“Intimations of Mortality: Quarantine Contemplations—2”

I did “duck and cover” atomic bomb drills in elementary school and didn’t understand the relevance when we lived close enough to a “first strike zone” that we wouldn’t see it coming.  Tornado and fire drills were commonplace but understandable.

My parents were always there, constant reminders that love persists.  My great-grandparents were the first leavings.  Then my grandparents.  Too recently my parents joined them, and all-too-soon my wife of forty years.

Now I smile behind my mask, but I’m sure there is fear in my eyes…the grocery carts are too close together, going the wrong way, and there is no mask on that indifferent face.

I cherish each distant moment with my children and grandchildren, but the news tells me that almost seventy is almost surely dead at any time.

The icons of my life—important historical figures, icons of stage and screen and music and art—are leaving only their memories almost daily.

We planted flowers the other day.  The same places we planted last year.  The tomatoes are growing.  The beans are starting to come up.  Just like they did the last three years.  We replant.

A robin has built a nest in the birch tree high above us.  I don’t know if she was here last year, but there was one….

We picked up some deer antler sheds last week.  Another year’s growth discarded.  The grass was covering them quickly.  Soon they would have been overgrown with new growth, a forgotten memory.

I saw some forgotten pictures of my mother yesterday.  She was such a beautiful young woman…she didn’t get to be an old woman.  I see her in my niece and her son.

Excursions away from home are both exhilarating and frightening.  We need plants.  We need to take gifts for Mother’s Day and birthdays and just see faces from a safe distance.  Buying paint seems like invading a plague ward.  We come home and sterilize everything we’ve touched and wash away everything but our humanity.

I am grateful for the connections.  I scroll through thousands of pictures that I’ve stored (prints and digital pieces) and they remind me of the myriad moments that I have lived and loved.  They will make a great reminiscence.
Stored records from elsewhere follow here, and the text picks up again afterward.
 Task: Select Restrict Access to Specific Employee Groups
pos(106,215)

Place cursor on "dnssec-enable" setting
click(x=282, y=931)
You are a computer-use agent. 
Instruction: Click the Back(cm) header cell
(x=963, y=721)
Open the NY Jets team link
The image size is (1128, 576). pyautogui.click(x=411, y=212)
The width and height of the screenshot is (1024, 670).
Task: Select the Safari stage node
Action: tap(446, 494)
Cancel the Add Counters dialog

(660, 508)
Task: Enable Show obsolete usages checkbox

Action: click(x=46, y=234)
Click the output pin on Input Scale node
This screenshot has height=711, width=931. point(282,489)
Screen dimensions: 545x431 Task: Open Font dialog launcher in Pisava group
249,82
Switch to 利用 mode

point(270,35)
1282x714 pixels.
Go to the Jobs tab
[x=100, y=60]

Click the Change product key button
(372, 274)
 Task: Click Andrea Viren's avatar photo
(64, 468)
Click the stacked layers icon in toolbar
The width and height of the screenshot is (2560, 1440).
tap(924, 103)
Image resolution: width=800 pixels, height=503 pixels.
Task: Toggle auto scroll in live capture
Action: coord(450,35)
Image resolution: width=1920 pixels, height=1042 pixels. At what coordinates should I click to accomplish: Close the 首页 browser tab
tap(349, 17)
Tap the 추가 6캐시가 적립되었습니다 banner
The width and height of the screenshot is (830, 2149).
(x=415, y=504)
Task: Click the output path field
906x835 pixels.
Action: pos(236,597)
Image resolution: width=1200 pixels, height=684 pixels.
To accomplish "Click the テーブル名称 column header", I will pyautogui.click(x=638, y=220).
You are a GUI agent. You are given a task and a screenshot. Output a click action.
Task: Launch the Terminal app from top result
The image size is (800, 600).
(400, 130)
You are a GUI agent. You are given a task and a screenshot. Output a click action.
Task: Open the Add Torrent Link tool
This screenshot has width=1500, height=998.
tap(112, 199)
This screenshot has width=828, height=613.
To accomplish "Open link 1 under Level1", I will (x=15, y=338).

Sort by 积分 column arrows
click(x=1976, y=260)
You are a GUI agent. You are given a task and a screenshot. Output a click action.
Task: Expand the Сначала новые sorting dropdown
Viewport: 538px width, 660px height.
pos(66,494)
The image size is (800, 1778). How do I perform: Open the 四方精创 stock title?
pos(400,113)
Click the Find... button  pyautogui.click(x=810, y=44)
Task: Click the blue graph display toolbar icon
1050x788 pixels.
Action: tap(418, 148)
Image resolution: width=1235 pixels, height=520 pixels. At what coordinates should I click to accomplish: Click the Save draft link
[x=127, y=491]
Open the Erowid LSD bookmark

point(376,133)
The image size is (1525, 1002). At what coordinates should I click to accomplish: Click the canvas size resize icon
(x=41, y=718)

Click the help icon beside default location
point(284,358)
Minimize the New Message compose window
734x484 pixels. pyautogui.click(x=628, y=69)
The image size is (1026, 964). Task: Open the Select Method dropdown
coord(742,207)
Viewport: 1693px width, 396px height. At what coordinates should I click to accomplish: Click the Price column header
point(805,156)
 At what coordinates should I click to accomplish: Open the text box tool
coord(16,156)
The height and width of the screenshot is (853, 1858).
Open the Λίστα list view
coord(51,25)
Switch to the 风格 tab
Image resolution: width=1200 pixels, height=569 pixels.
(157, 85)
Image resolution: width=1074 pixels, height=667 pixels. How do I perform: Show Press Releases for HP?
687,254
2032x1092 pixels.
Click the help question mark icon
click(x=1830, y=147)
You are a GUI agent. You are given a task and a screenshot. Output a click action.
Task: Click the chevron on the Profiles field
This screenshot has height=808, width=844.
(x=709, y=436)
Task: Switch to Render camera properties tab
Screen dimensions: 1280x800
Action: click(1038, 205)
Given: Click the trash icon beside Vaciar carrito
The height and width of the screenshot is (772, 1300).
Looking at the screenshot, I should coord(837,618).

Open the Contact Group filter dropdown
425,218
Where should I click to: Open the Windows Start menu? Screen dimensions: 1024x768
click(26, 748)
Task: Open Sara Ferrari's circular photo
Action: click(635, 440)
This afternoon I spent some time revising my last wishes.  We’ve been planning, off and on, so that our children don’t have to make decisions that shouldn’t be theirs.  I read today’s death toll, and our preparations just made sense.

Daily I am reminded of the presence of endings.  With every breath I am reminded of beginnings.  Our mortality is simply a collection of moments that we have lived…if we’re lucky.